_Exercise aim_. Quote the data below in full, please, without altering anything.

Dataset entries
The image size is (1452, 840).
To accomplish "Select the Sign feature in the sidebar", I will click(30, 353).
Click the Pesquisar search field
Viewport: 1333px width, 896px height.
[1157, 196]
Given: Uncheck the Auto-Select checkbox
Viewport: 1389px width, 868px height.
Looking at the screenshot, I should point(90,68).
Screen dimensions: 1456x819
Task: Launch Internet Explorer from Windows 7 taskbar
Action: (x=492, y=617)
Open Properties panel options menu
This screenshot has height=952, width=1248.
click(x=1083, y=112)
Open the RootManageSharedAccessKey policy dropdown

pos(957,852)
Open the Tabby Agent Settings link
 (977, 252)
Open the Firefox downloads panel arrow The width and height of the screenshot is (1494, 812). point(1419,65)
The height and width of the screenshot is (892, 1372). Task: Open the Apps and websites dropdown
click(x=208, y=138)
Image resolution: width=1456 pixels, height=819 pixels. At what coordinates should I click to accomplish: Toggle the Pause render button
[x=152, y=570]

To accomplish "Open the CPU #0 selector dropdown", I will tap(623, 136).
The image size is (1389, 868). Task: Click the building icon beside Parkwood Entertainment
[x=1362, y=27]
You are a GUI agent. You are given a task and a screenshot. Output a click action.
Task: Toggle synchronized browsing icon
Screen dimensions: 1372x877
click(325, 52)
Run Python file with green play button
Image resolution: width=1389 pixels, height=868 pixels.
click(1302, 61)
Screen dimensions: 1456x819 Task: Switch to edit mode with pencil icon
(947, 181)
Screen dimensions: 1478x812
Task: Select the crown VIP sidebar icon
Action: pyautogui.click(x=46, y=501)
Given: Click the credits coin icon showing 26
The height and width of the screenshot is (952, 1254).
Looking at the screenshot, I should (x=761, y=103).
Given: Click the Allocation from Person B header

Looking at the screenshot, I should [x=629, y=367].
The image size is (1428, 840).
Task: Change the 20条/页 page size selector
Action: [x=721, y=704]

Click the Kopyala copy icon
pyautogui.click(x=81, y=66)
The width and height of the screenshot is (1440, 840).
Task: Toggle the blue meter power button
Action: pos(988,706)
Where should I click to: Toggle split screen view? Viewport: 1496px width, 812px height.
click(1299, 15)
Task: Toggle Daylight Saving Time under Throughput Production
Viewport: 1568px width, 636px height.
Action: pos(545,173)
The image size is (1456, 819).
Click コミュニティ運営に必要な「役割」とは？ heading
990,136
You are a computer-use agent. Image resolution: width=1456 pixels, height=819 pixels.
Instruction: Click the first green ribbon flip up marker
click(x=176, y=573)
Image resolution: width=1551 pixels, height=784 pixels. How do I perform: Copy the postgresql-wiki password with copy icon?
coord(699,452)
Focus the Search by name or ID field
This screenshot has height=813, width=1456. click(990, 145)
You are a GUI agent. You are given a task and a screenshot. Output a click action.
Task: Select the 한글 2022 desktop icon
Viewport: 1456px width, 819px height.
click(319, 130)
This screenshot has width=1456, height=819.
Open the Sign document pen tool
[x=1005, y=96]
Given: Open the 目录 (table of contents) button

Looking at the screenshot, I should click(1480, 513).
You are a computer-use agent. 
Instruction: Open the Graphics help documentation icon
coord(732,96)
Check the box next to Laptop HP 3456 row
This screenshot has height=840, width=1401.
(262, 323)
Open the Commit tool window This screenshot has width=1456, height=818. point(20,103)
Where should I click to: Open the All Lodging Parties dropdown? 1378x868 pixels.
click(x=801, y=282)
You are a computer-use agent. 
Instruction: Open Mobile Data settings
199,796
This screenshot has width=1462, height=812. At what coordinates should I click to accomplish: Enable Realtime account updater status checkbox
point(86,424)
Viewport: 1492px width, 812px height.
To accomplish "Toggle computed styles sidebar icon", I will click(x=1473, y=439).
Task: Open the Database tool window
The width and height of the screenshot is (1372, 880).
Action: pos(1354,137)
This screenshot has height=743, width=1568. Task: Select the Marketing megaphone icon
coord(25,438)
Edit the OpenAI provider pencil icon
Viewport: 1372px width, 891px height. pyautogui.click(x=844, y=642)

_The completed task_.
The image size is (1452, 840).
To accomplish "Select the Sign feature in the sidebar", I will click(30, 353).
Click the Pesquisar search field
Viewport: 1333px width, 896px height.
[1157, 196]
Given: Uncheck the Auto-Select checkbox
Viewport: 1389px width, 868px height.
Looking at the screenshot, I should point(90,68).
Screen dimensions: 1456x819
Task: Launch Internet Explorer from Windows 7 taskbar
Action: (x=492, y=617)
Open Properties panel options menu
This screenshot has height=952, width=1248.
click(x=1083, y=112)
Open the RootManageSharedAccessKey policy dropdown

pos(957,852)
Open the Tabby Agent Settings link
 (977, 252)
Open the Firefox downloads panel arrow The width and height of the screenshot is (1494, 812). point(1419,65)
The height and width of the screenshot is (892, 1372). Task: Open the Apps and websites dropdown
click(x=208, y=138)
Image resolution: width=1456 pixels, height=819 pixels. At what coordinates should I click to accomplish: Toggle the Pause render button
[x=152, y=570]

To accomplish "Open the CPU #0 selector dropdown", I will tap(623, 136).
The image size is (1389, 868). Task: Click the building icon beside Parkwood Entertainment
[x=1362, y=27]
You are a GUI agent. You are given a task and a screenshot. Output a click action.
Task: Toggle synchronized browsing icon
Screen dimensions: 1372x877
click(325, 52)
Run Python file with green play button
Image resolution: width=1389 pixels, height=868 pixels.
click(1302, 61)
Screen dimensions: 1456x819 Task: Switch to edit mode with pencil icon
(947, 181)
Screen dimensions: 1478x812
Task: Select the crown VIP sidebar icon
Action: pyautogui.click(x=46, y=501)
Given: Click the credits coin icon showing 26
The height and width of the screenshot is (952, 1254).
Looking at the screenshot, I should (x=761, y=103).
Given: Click the Allocation from Person B header

Looking at the screenshot, I should [x=629, y=367].
The image size is (1428, 840).
Task: Change the 20条/页 page size selector
Action: [x=721, y=704]

Click the Kopyala copy icon
pyautogui.click(x=81, y=66)
The width and height of the screenshot is (1440, 840).
Task: Toggle the blue meter power button
Action: pos(988,706)
Where should I click to: Toggle split screen view? Viewport: 1496px width, 812px height.
click(1299, 15)
Task: Toggle Daylight Saving Time under Throughput Production
Viewport: 1568px width, 636px height.
Action: pos(545,173)
The image size is (1456, 819).
Click コミュニティ運営に必要な「役割」とは？ heading
990,136
You are a computer-use agent. Image resolution: width=1456 pixels, height=819 pixels.
Instruction: Click the first green ribbon flip up marker
click(x=176, y=573)
Image resolution: width=1551 pixels, height=784 pixels. How do I perform: Copy the postgresql-wiki password with copy icon?
coord(699,452)
Focus the Search by name or ID field
This screenshot has height=813, width=1456. click(990, 145)
You are a GUI agent. You are given a task and a screenshot. Output a click action.
Task: Select the 한글 2022 desktop icon
Viewport: 1456px width, 819px height.
click(319, 130)
This screenshot has width=1456, height=819.
Open the Sign document pen tool
[x=1005, y=96]
Given: Open the 目录 (table of contents) button

Looking at the screenshot, I should click(1480, 513).
You are a computer-use agent. 
Instruction: Open the Graphics help documentation icon
coord(732,96)
Check the box next to Laptop HP 3456 row
This screenshot has height=840, width=1401.
(262, 323)
Open the Commit tool window This screenshot has width=1456, height=818. point(20,103)
Where should I click to: Open the All Lodging Parties dropdown? 1378x868 pixels.
click(x=801, y=282)
You are a computer-use agent. 
Instruction: Open Mobile Data settings
199,796
This screenshot has width=1462, height=812. At what coordinates should I click to accomplish: Enable Realtime account updater status checkbox
point(86,424)
Viewport: 1492px width, 812px height.
To accomplish "Toggle computed styles sidebar icon", I will click(x=1473, y=439).
Task: Open the Database tool window
The width and height of the screenshot is (1372, 880).
Action: pos(1354,137)
This screenshot has height=743, width=1568. Task: Select the Marketing megaphone icon
coord(25,438)
Edit the OpenAI provider pencil icon
Viewport: 1372px width, 891px height. pyautogui.click(x=844, y=642)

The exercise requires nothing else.